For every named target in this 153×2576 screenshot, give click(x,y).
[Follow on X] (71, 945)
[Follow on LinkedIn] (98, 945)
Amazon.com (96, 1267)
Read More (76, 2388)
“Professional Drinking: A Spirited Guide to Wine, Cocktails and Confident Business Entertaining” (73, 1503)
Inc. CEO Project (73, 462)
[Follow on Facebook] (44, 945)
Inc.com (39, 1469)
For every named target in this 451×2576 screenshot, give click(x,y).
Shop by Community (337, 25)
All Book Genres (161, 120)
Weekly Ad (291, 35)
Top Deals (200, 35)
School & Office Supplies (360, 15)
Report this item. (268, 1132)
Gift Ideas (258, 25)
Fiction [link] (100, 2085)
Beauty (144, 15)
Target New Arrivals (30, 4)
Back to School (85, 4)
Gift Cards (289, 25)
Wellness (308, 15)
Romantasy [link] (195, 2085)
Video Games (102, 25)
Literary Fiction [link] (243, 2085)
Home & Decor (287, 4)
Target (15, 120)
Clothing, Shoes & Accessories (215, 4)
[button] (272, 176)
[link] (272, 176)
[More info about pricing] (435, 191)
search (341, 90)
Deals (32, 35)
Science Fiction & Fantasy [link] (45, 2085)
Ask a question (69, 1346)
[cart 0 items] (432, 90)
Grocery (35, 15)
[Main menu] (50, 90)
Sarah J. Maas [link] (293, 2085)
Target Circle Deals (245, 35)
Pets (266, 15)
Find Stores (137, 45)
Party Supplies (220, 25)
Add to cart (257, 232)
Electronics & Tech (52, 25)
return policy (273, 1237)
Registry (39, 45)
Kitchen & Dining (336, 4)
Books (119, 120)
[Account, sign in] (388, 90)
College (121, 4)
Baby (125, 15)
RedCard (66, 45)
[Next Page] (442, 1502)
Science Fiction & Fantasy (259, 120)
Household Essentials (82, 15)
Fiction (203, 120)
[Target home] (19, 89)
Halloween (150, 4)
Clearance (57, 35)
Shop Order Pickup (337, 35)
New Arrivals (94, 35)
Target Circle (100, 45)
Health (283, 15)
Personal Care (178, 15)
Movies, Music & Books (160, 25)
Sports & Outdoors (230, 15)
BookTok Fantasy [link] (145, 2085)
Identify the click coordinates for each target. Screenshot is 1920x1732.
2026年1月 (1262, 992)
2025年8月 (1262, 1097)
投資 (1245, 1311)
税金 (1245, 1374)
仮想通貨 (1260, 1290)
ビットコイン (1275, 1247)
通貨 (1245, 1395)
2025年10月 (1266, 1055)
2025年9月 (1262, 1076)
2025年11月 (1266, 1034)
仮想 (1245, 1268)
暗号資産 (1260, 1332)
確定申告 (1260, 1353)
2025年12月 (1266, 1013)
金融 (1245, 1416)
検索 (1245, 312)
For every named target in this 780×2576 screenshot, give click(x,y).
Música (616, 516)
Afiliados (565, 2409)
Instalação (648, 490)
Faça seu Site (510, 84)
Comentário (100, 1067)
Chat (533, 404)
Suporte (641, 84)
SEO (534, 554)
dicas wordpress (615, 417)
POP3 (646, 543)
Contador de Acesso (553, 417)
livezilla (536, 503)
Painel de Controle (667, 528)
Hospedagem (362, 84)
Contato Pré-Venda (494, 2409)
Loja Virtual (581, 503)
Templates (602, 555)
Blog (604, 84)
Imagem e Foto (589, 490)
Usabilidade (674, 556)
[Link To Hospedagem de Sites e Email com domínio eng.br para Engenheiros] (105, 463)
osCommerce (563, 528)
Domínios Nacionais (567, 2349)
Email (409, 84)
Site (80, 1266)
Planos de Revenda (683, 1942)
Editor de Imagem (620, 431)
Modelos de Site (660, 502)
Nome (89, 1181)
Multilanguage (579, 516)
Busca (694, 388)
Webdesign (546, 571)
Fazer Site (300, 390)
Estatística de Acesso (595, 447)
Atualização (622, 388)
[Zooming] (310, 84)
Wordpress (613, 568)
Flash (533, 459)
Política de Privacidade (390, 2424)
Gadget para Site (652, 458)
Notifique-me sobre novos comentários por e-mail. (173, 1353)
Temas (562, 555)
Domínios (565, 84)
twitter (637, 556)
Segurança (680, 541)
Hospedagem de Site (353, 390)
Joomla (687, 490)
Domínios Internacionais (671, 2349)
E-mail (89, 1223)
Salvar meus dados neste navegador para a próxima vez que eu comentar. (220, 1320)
□ □ □
## Work instructions:
Considering only the material above, set down every line from the one with "Grocery (35, 15)" to the one with "twitter (637, 556)", inclusive, exactly as written.

## Written answer:
Grocery (35, 15)
[Main menu] (50, 90)
Sarah J. Maas [link] (293, 2085)
Target Circle Deals (245, 35)
Pets (266, 15)
Find Stores (137, 45)
Party Supplies (220, 25)
Add to cart (257, 232)
Electronics & Tech (52, 25)
return policy (273, 1237)
Registry (39, 45)
Kitchen & Dining (336, 4)
Books (119, 120)
[Account, sign in] (388, 90)
College (121, 4)
Baby (125, 15)
RedCard (66, 45)
[Next Page] (442, 1502)
Science Fiction & Fantasy (259, 120)
Household Essentials (82, 15)
Fiction (203, 120)
[Target home] (19, 89)
Halloween (150, 4)
Clearance (57, 35)
Shop Order Pickup (337, 35)
New Arrivals (94, 35)
Target Circle (100, 45)
Health (283, 15)
Personal Care (178, 15)
Movies, Music & Books (160, 25)
Sports & Outdoors (230, 15)
BookTok Fantasy [link] (145, 2085)
Identify the click coordinates for each target. Screenshot is 1920x1732.
2026年1月 (1262, 992)
2025年8月 (1262, 1097)
投資 (1245, 1311)
税金 (1245, 1374)
仮想通貨 (1260, 1290)
ビットコイン (1275, 1247)
通貨 (1245, 1395)
2025年10月 (1266, 1055)
2025年9月 (1262, 1076)
2025年11月 (1266, 1034)
仮想 (1245, 1268)
暗号資産 (1260, 1332)
確定申告 (1260, 1353)
2025年12月 (1266, 1013)
金融 (1245, 1416)
検索 (1245, 312)
For every named target in this 780×2576 screenshot, give click(x,y).
Música (616, 516)
Afiliados (565, 2409)
Instalação (648, 490)
Faça seu Site (510, 84)
Comentário (100, 1067)
Chat (533, 404)
Suporte (641, 84)
SEO (534, 554)
dicas wordpress (615, 417)
POP3 (646, 543)
Contador de Acesso (553, 417)
livezilla (536, 503)
Painel de Controle (667, 528)
Hospedagem (362, 84)
Contato Pré-Venda (494, 2409)
Loja Virtual (581, 503)
Templates (602, 555)
Blog (604, 84)
Imagem e Foto (589, 490)
Usabilidade (674, 556)
[Link To Hospedagem de Sites e Email com domínio eng.br para Engenheiros] (105, 463)
osCommerce (563, 528)
Domínios Nacionais (567, 2349)
Email (409, 84)
Site (80, 1266)
Planos de Revenda (683, 1942)
Editor de Imagem (620, 431)
Modelos de Site (660, 502)
Nome (89, 1181)
Multilanguage (579, 516)
Busca (694, 388)
Webdesign (546, 571)
Fazer Site (300, 390)
Estatística de Acesso (595, 447)
Atualização (622, 388)
[Zooming] (310, 84)
Wordpress (613, 568)
Flash (533, 459)
Política de Privacidade (390, 2424)
Gadget para Site (652, 458)
Notifique-me sobre novos comentários por e-mail. (173, 1353)
Temas (562, 555)
Domínios (565, 84)
twitter (637, 556)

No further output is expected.